To test INVAR in the residual disease setting, we applied it to samples from 38 patients at high risk of recurrence after complete resection of stage II to III melanoma, recruited in the UK AVAST-M trial (32); samples were collected 3 to 6 months after surgery with curative intent. The clinical details of this cohort are given in fig. S14A. We interrogated a median of 3.6 × 105 informative reads (IQR, 0.64 × 105 to 4.03 × 105) and detected ctDNA to a minimum IMAF of 2.85 ppm, as indicated in Fig. 5C. The specificity of ctDNA detection in this analysis was >0.98 (table S4 in data file S1). Here, to assess performance at high sensitivity, samples that were not detected with fewer than 20,000 informative reads were termed “unclassified” because insufficient information was available to classify them as ctDNA negative. Similar to the relative haplotype dosage method by Lo et al. (38), additional information is warranted to classify these samples; thus, three samples were excluded from the analysis on this basis.

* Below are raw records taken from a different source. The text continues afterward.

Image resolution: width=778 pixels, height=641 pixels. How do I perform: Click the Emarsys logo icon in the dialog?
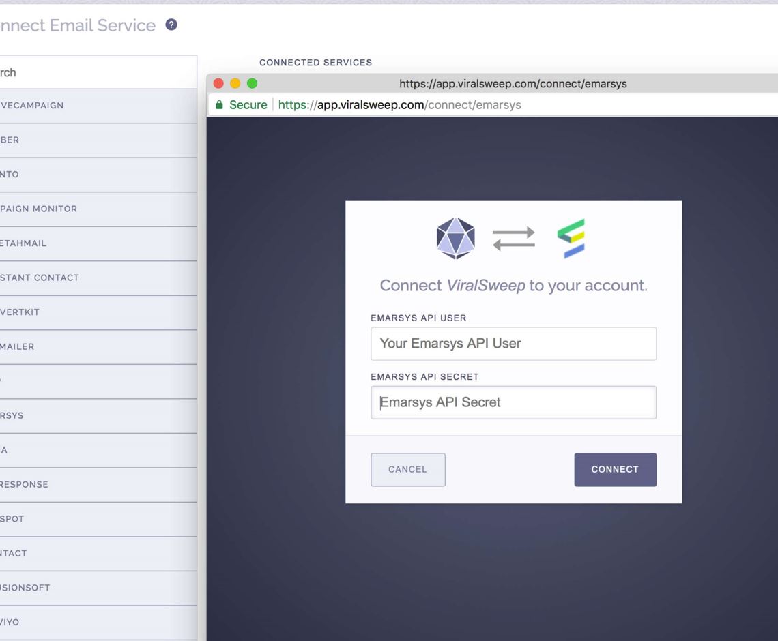point(572,238)
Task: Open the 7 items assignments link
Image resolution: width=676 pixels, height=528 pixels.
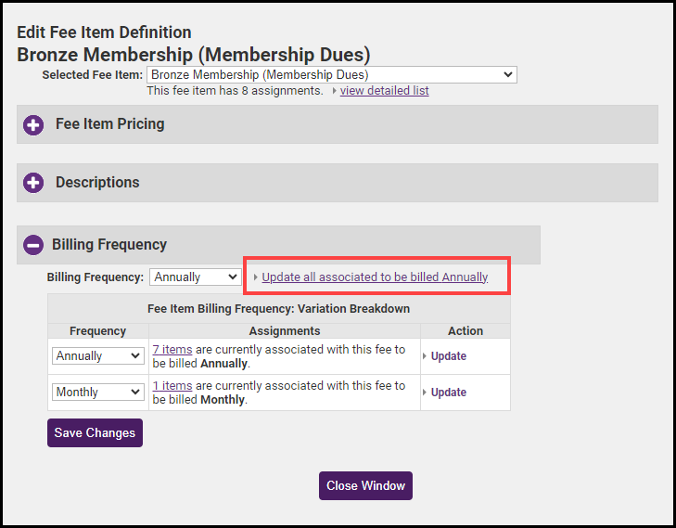Action: pos(172,350)
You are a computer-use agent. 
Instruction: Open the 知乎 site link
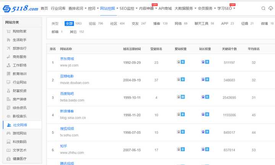coord(63,146)
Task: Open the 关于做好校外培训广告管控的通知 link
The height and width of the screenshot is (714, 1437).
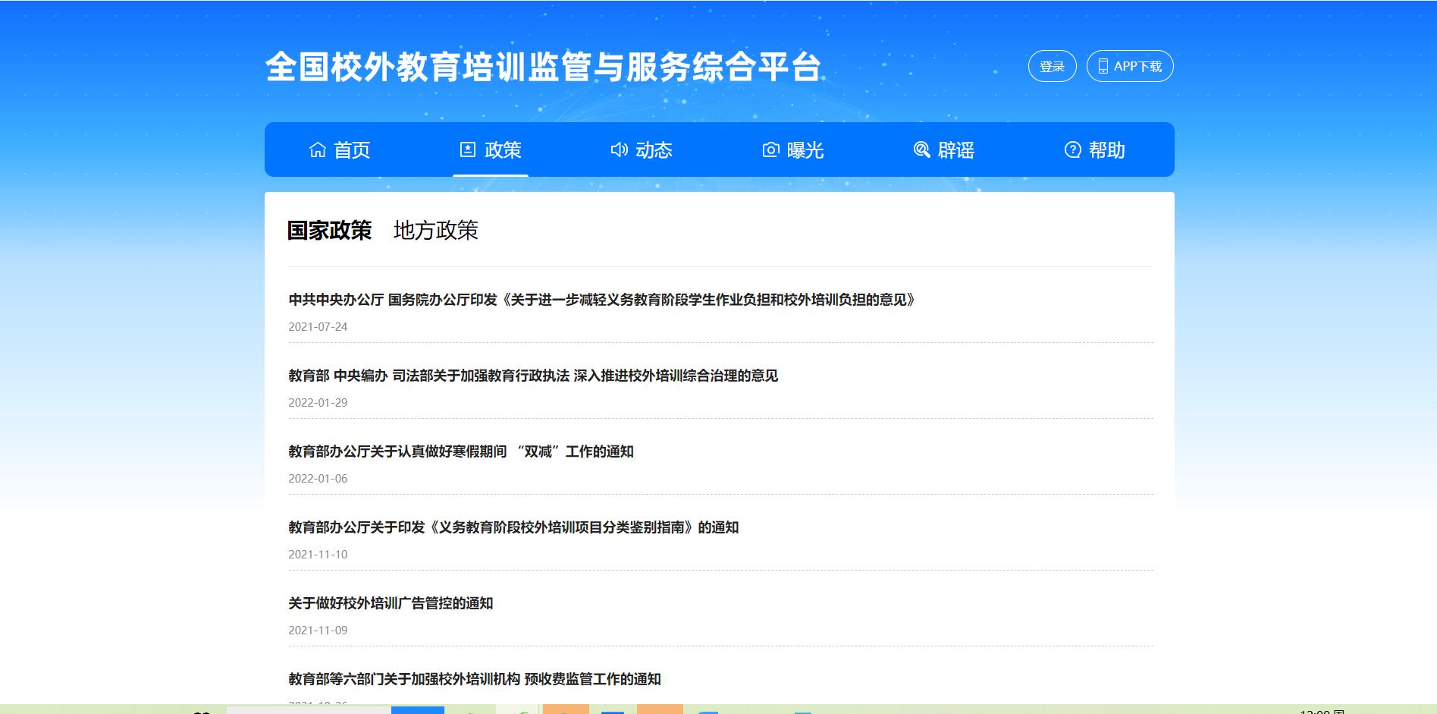Action: click(x=391, y=604)
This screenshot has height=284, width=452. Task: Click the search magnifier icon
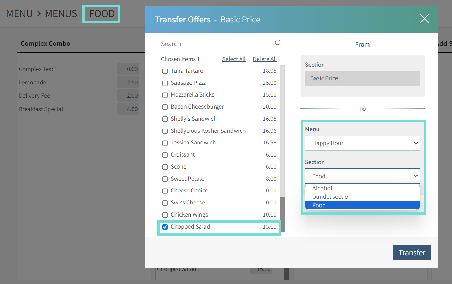point(278,43)
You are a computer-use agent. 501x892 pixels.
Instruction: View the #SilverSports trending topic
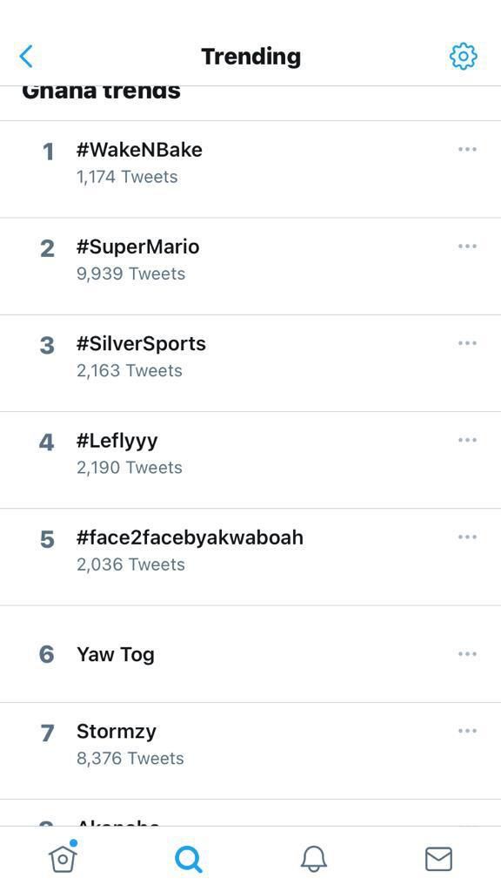coord(251,363)
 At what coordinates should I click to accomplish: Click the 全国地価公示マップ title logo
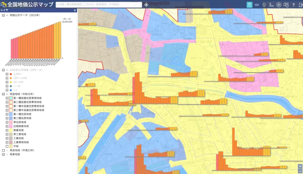pos(27,5)
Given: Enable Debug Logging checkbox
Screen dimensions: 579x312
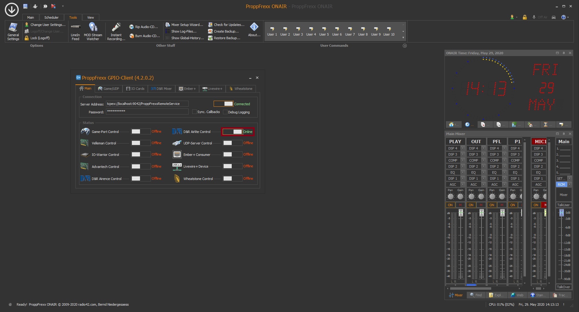Looking at the screenshot, I should pyautogui.click(x=225, y=112).
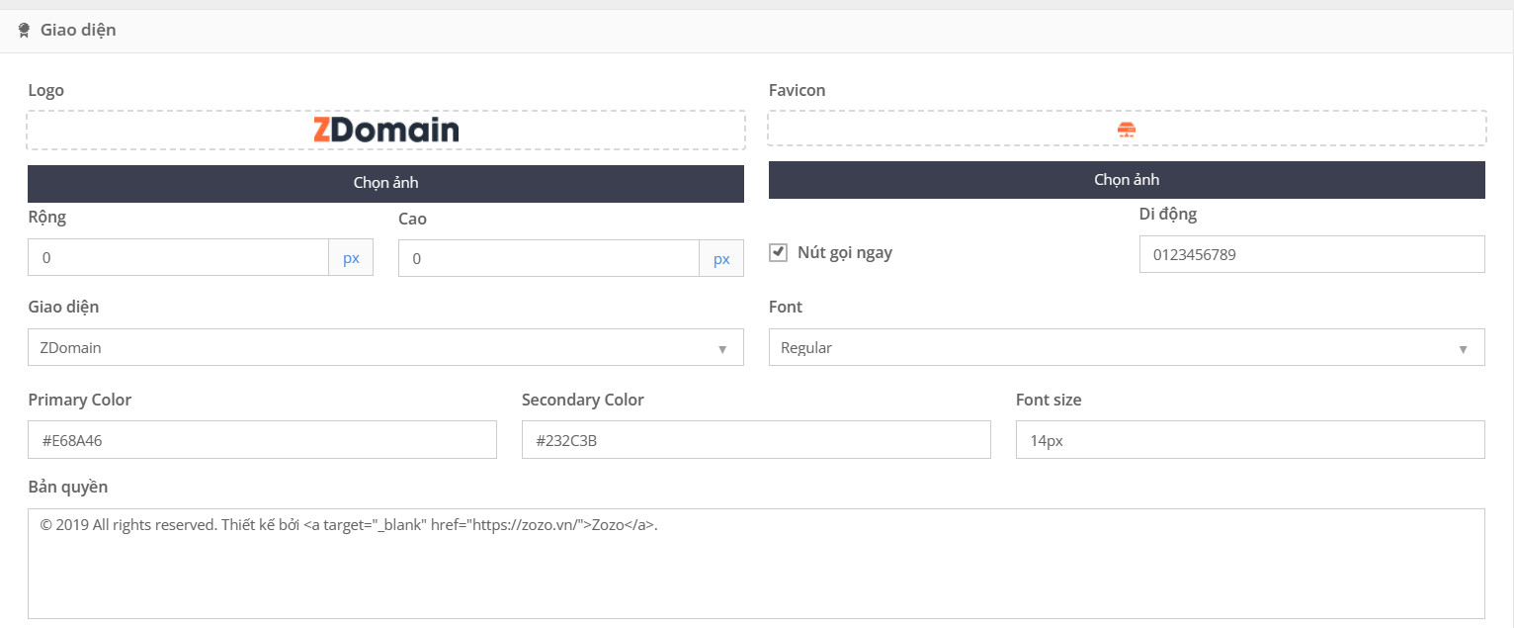The width and height of the screenshot is (1514, 628).
Task: Click the Secondary Color field #232C3B
Action: coord(756,440)

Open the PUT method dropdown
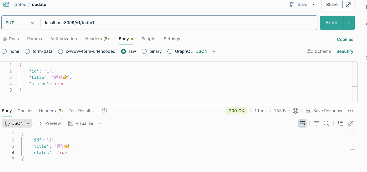point(20,23)
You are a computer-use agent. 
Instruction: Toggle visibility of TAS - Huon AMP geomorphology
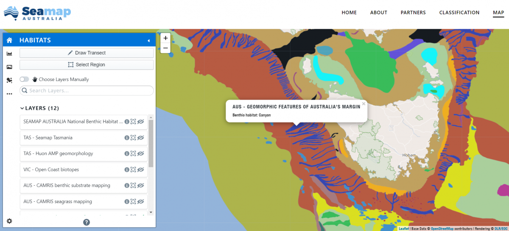(x=140, y=153)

Of the evaluable patients, ctDNA was detected in 40% (8 of 20) of patients who later recurred and did not show a significant difference in disease-free interval (6.3 months versus median not reached with 5 years’ follow-up; hazard ratio, 2.08; 95% confidence interval, 0.85 to 5.13; P = 0.08; fig. S14B) and overall survival (2.6 years versus median not reached, P = 0.11; fig. S14C). There were no significant associations between Breslow thickness of the primary tumor and ctDNA detection, primary tumor ulceration, or disease stage (P > 0.05, Fisher’s exact test; fig. S14D). The median LDH value showed no significant difference (403 IU/liter versus 327 IU/liter; P > 0.05, Wilcoxon test). A previous analysis of ctDNA detection at 12 weeks after surgery in 161 patients with resected BRAF- or NRAS-mutant melanoma from the same clinical trial detected ctDNA in 16.8% of patients who later relapsed using digital PCR (5). Given the small size and limited power of this analysis, validation studies are required to fully benchmark this approach in larger cohorts and in other cancer types after surgery.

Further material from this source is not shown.